EVANSVILLE, Ind. — United Components Inc. (UCI) has announced results for the fourth quarter ended Dec. 31, 2008. Revenue of $203.7 million was down $36.9 million, or 15.3 percent, compared to the year-ago quarter. The company reported that revenue was down in all channels, most significantly in the OEM and original equipment service (new car dealer) channels.

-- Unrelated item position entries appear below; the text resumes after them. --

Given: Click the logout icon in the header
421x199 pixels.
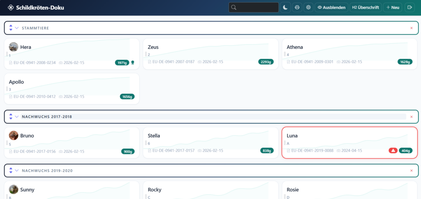Looking at the screenshot, I should 409,7.

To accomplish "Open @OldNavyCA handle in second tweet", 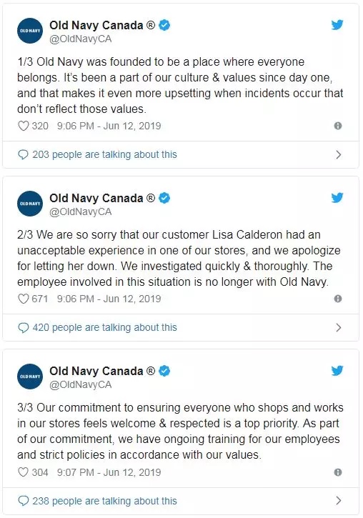I will [81, 211].
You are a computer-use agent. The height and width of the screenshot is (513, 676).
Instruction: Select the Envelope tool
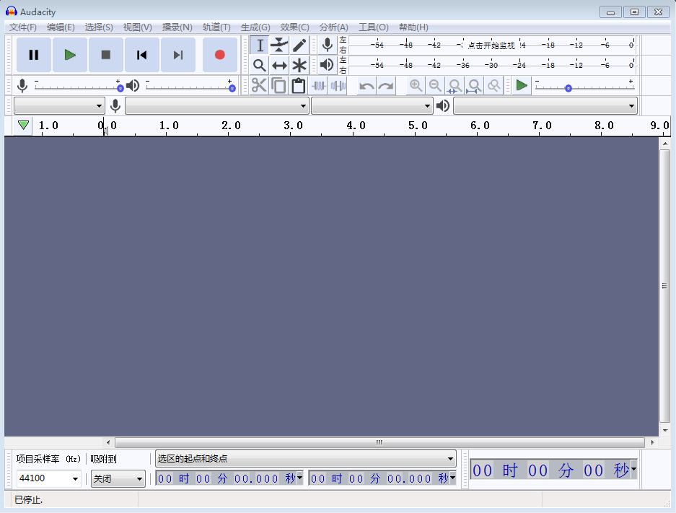click(279, 45)
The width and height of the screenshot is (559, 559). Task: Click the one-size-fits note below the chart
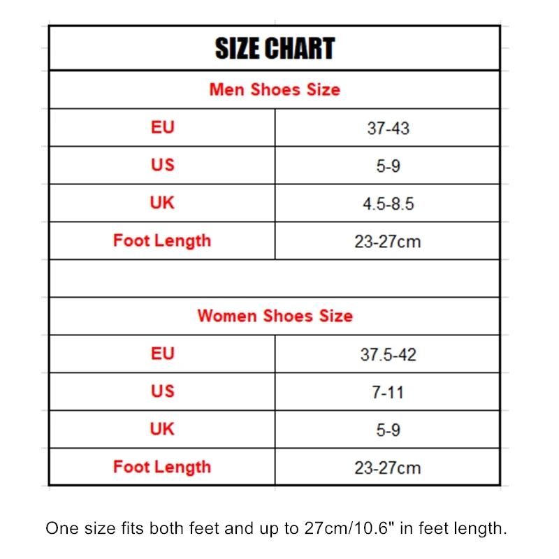coord(276,528)

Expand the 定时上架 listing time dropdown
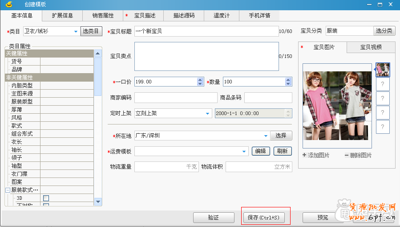coord(208,114)
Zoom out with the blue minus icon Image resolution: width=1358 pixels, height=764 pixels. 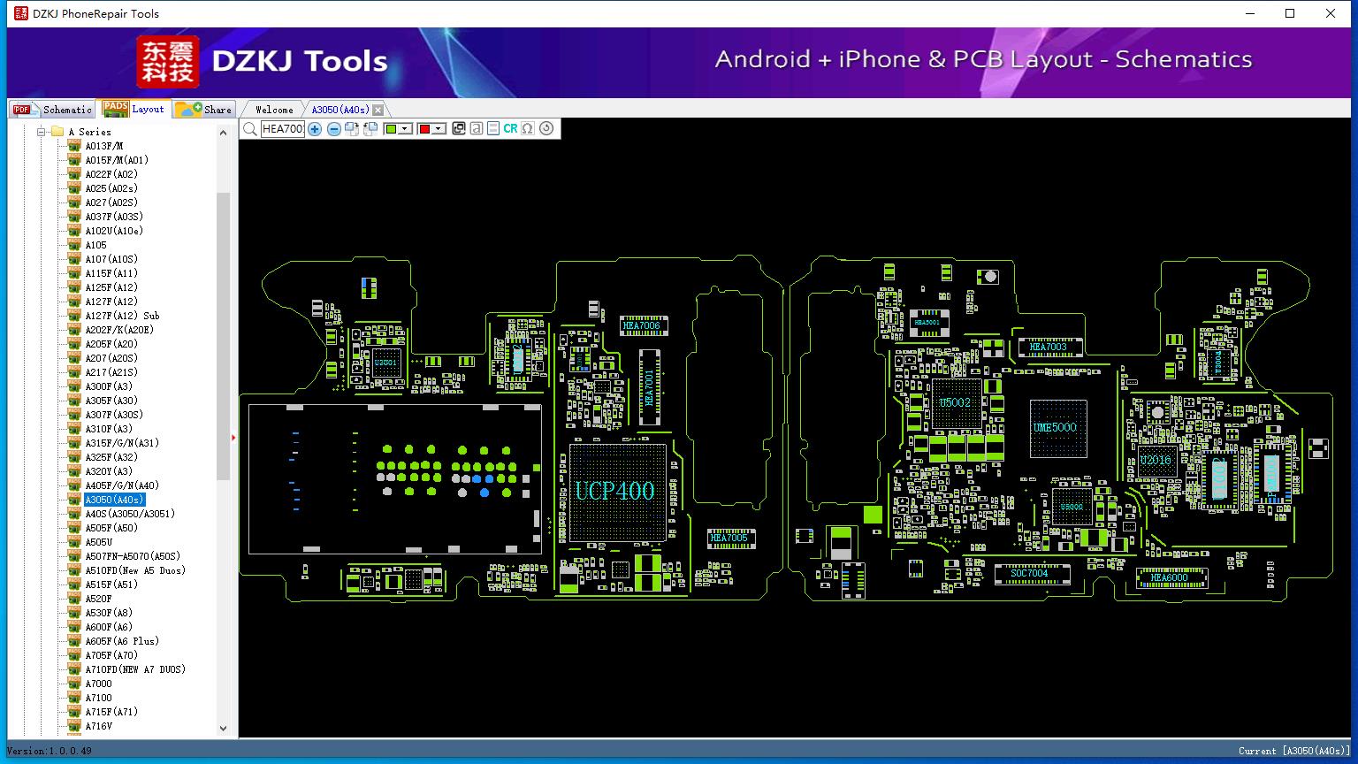333,129
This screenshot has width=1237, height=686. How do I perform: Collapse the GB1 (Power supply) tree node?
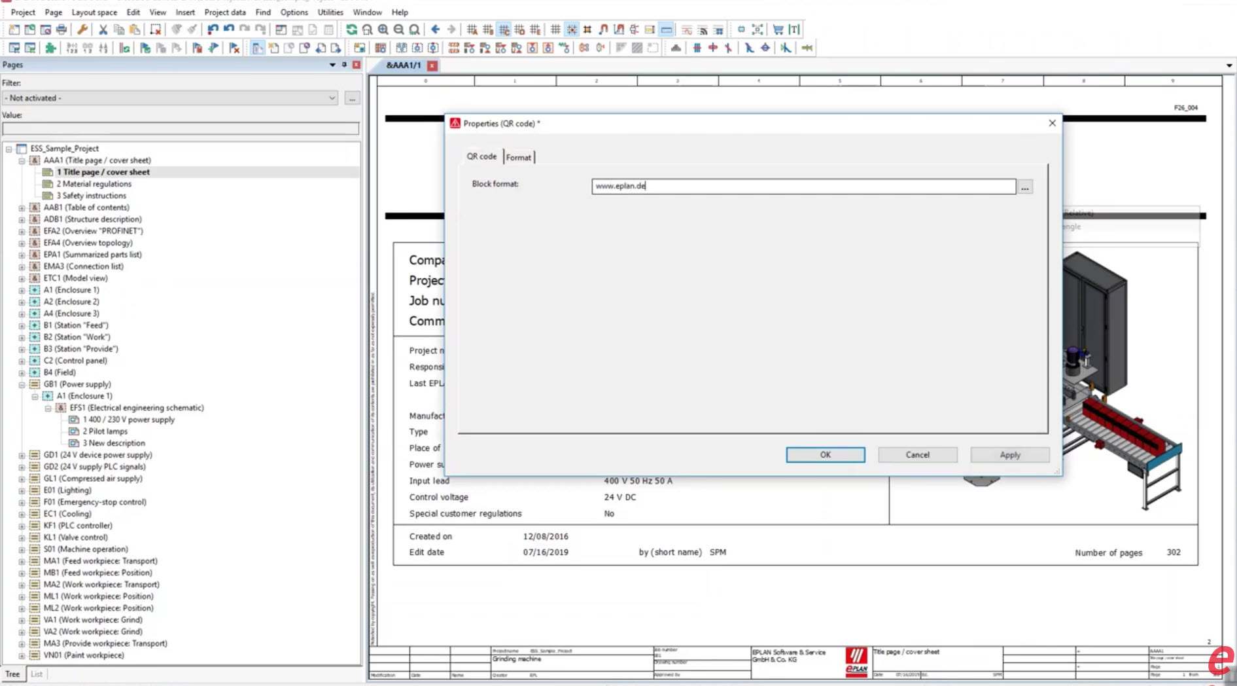click(x=23, y=384)
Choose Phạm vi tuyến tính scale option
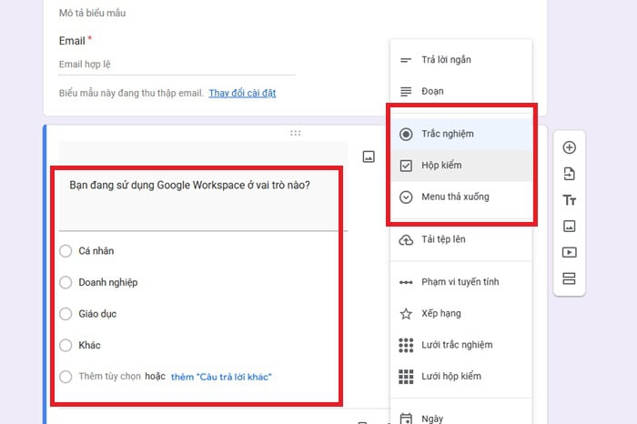 (460, 282)
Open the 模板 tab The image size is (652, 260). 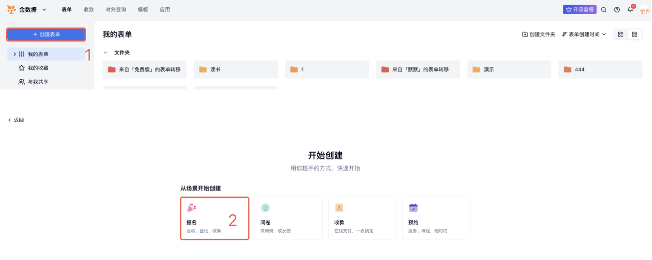pos(143,9)
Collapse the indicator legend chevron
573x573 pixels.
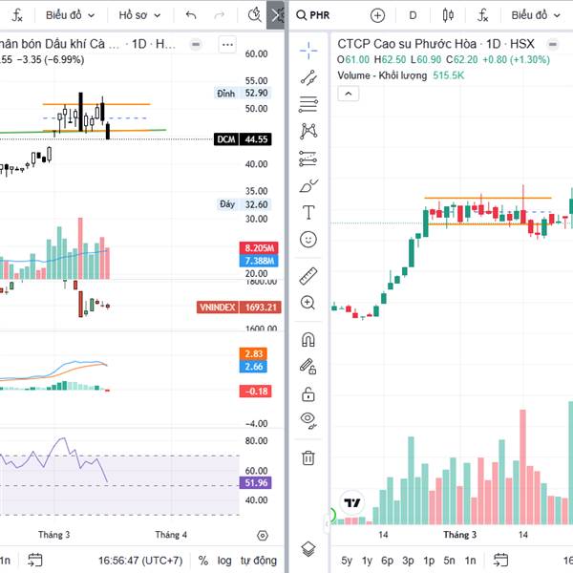[347, 93]
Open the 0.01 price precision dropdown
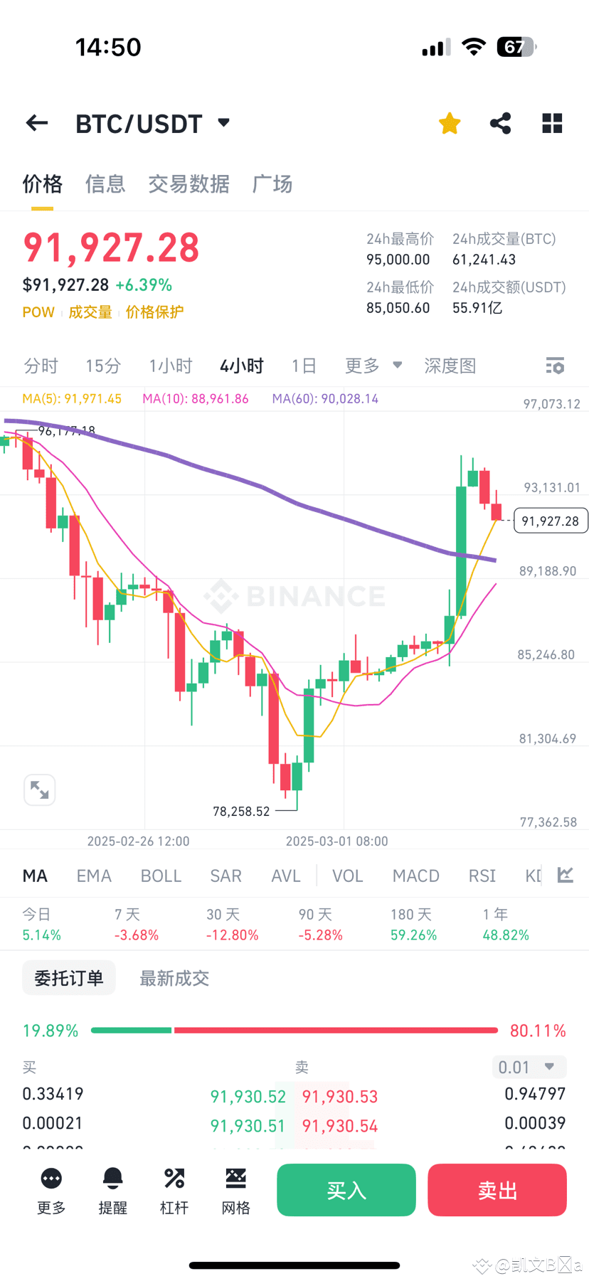The width and height of the screenshot is (589, 1281). [529, 1067]
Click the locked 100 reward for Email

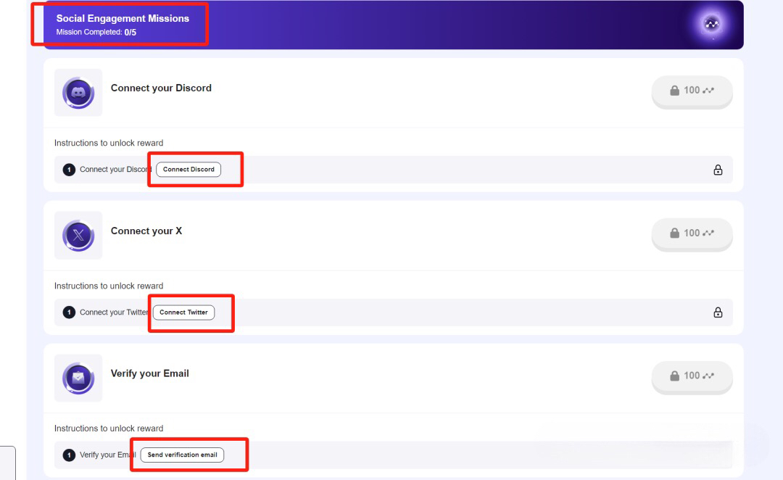[x=692, y=376]
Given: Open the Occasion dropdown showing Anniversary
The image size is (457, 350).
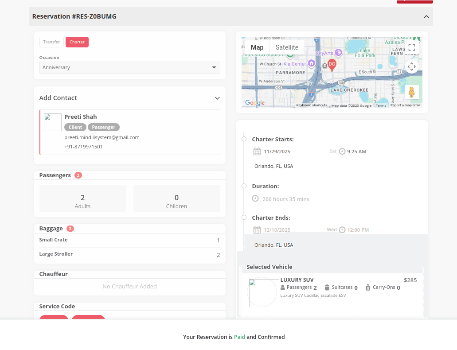Looking at the screenshot, I should click(129, 68).
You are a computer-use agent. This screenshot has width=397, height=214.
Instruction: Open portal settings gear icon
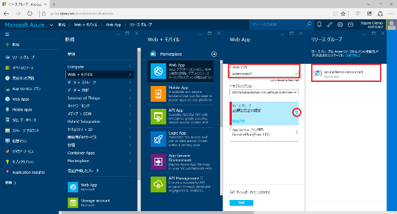click(x=340, y=25)
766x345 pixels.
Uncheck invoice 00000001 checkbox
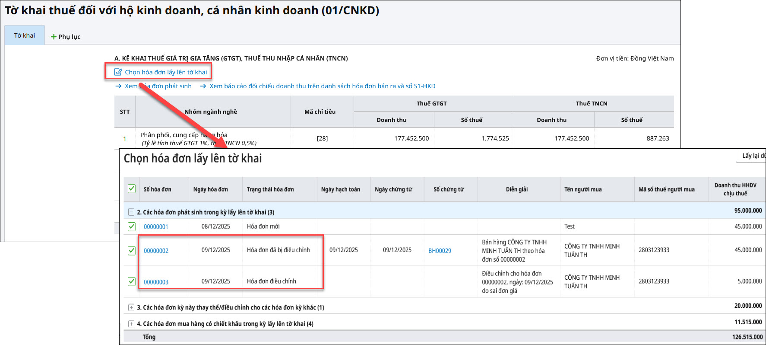click(x=132, y=227)
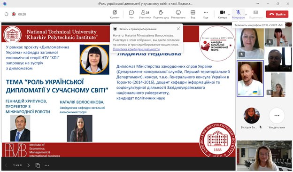Click the shield security icon

[x=7, y=14]
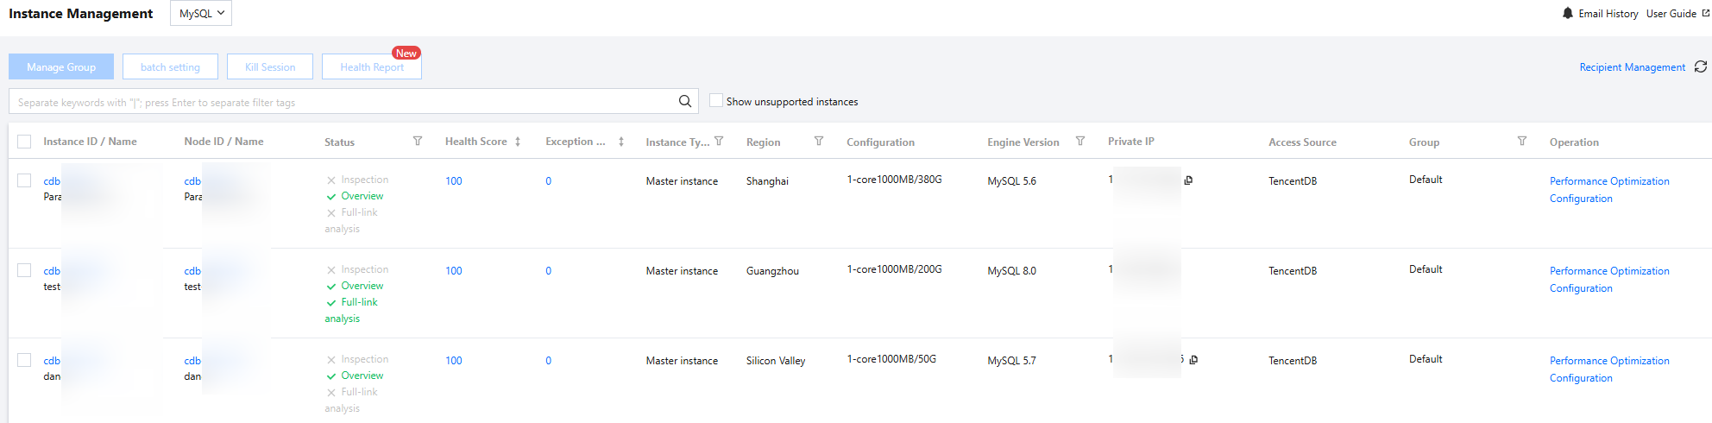Enable Show unsupported instances checkbox
Image resolution: width=1712 pixels, height=423 pixels.
click(715, 100)
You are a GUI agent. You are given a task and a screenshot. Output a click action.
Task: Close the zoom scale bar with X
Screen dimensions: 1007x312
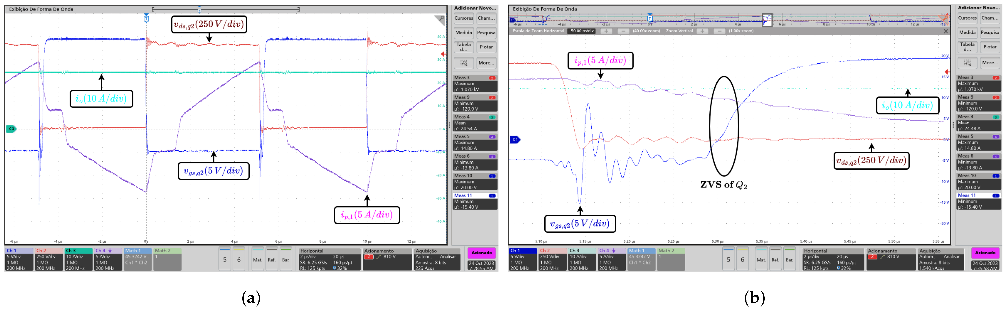(946, 31)
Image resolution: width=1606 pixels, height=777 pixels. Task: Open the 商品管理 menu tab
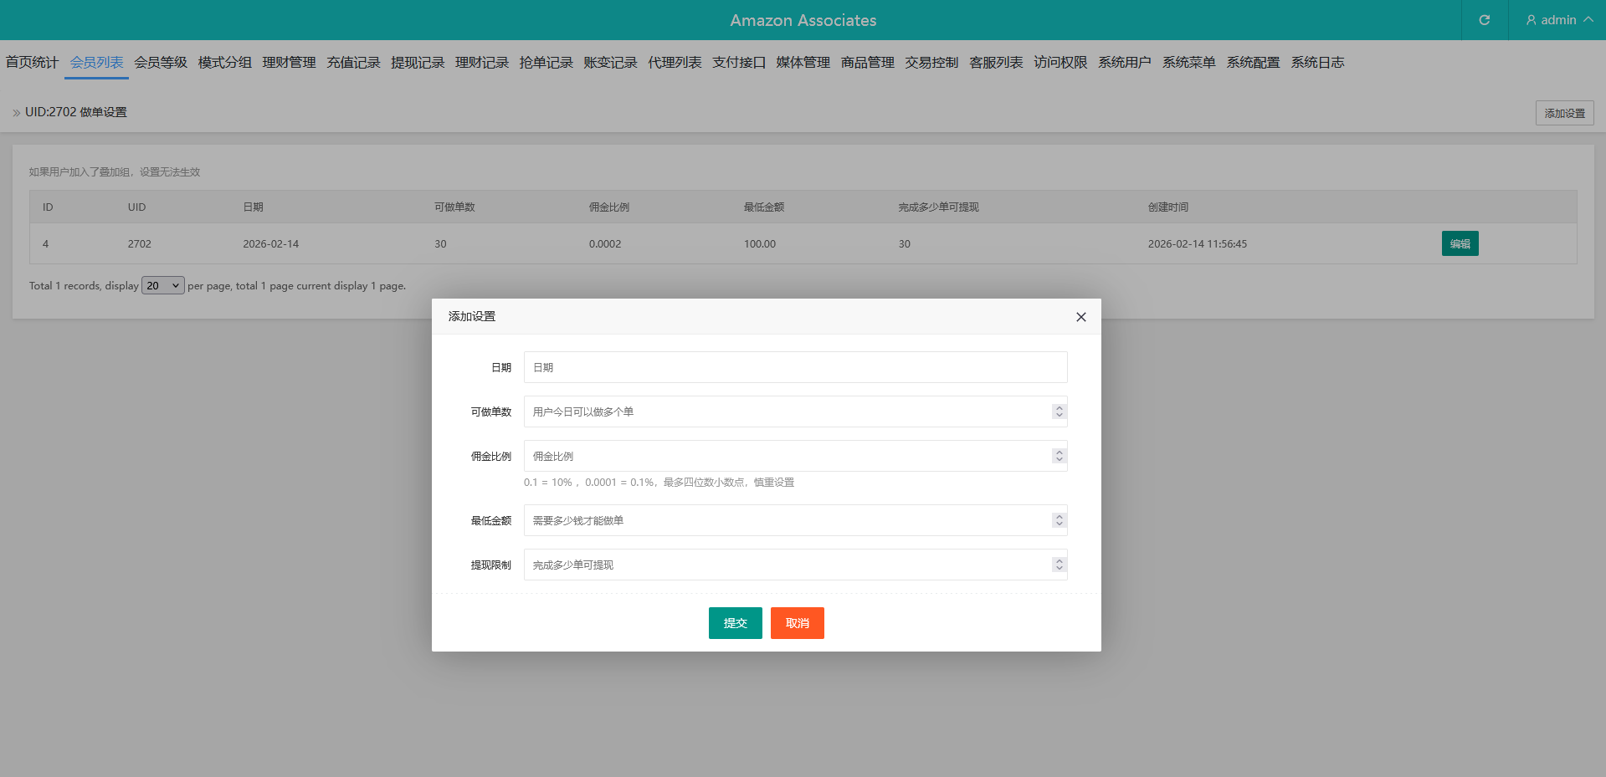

Earnings before interest, taxes, depreciation and amortization, or EBITDA, for UCI’s continuing operations, as adjusted consistent with the company’s historical presentations, was $16.9 million for the fourth quarter, compared with $39.3 million for the year-ago
Net loss from continuing operations for the quarter was $5.3 million, including $5.3 million, net of tax, in special charges, consisting of costs related to obtaining new business, integration of our water pump operations, trademark impairment, a one-time warranty expense, defending class action litigation, establishing new facilities in China and reduction in force. Excluding these charges, adjusted net income from continuing operations would have been $0 for the quarter. Adjusted net income from continuing operations for the fourth quarter of 2007 was $14.6 million, excluding $2.1 million, net of tax, in special charges, consisting of costs related to the integration of our water pump operations, facilities consolidation expenses, establishing new facilities in China, obtaining new business and resolving disputed non-trade receivables.
“The severe economic downturn continued in the fourth quarter, again impacting both our revenue and our operating performance,” said Bruce Zorich, chief executive officer of UCI. “Consumer spending declined significantly which, for our industry, means fewer miles driven and reduced part replacement, as well as delay of routine maintenance.”
“In this difficult economy, we have worked aggressively on our cost structure, which has enabled us to effectively compete and serve our customers in this environment,” continued Zorich. “We have seen our work pay off in performance improvement through the first two months of 2009 and we have seen signs of a return in consumer demand, particularly in the retail channel. We believe we are well positioned to capitalize on growth opportunities as the economy stabilizes.”
As of Dec. 31, 2008, the company’s debt stood at $443.6 million. The company ended the quarter with $46.6 million in cash.